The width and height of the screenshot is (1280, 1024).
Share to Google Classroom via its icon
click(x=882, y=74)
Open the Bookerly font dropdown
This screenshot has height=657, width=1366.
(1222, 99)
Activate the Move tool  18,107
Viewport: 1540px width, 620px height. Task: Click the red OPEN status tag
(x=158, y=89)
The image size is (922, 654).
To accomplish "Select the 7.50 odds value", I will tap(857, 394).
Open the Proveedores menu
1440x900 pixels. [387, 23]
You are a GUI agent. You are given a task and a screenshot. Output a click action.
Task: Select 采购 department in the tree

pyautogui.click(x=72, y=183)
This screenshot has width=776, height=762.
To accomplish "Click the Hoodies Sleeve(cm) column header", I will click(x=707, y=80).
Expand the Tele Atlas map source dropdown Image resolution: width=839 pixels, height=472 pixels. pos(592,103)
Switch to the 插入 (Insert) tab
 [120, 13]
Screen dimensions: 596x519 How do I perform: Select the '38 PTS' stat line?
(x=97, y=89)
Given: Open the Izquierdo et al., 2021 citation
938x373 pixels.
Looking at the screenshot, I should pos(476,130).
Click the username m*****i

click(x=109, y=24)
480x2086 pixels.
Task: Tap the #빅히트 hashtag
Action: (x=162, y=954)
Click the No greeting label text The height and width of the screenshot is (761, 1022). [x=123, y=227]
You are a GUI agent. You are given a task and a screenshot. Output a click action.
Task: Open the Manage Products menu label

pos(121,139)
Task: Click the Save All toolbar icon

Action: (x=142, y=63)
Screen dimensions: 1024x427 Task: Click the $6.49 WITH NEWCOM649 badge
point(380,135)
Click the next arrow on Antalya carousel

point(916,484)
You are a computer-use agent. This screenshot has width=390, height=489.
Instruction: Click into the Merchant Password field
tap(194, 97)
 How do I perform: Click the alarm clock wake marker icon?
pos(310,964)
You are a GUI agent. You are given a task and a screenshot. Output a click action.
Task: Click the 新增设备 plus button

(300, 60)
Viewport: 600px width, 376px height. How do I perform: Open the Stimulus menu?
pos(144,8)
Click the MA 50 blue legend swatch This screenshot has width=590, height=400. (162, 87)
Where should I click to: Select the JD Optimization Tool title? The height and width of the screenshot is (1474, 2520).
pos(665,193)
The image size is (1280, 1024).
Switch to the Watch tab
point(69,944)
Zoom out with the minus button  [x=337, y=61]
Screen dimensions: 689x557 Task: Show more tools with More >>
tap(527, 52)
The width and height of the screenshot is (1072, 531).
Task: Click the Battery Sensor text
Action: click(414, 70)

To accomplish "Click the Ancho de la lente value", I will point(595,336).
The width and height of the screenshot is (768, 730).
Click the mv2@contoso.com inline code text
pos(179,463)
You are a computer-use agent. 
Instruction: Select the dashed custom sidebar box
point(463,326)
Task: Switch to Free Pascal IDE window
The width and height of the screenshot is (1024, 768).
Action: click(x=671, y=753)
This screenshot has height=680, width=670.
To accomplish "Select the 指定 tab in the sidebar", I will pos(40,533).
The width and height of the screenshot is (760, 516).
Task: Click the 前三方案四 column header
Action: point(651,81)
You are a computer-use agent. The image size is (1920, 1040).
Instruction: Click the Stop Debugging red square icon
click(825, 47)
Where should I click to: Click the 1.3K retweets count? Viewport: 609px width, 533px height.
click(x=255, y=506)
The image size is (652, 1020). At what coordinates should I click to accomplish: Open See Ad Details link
--*--
Problem:
Return only the lines above that run from the opening line through the line containing "Activate the Move", exactly as written.

Response for this exercise:
The width and height of the screenshot is (1280, 1024).
Share to Google Classroom via its icon
click(x=882, y=74)
Open the Bookerly font dropdown
This screenshot has height=657, width=1366.
(1222, 99)
Activate the Move tool  18,107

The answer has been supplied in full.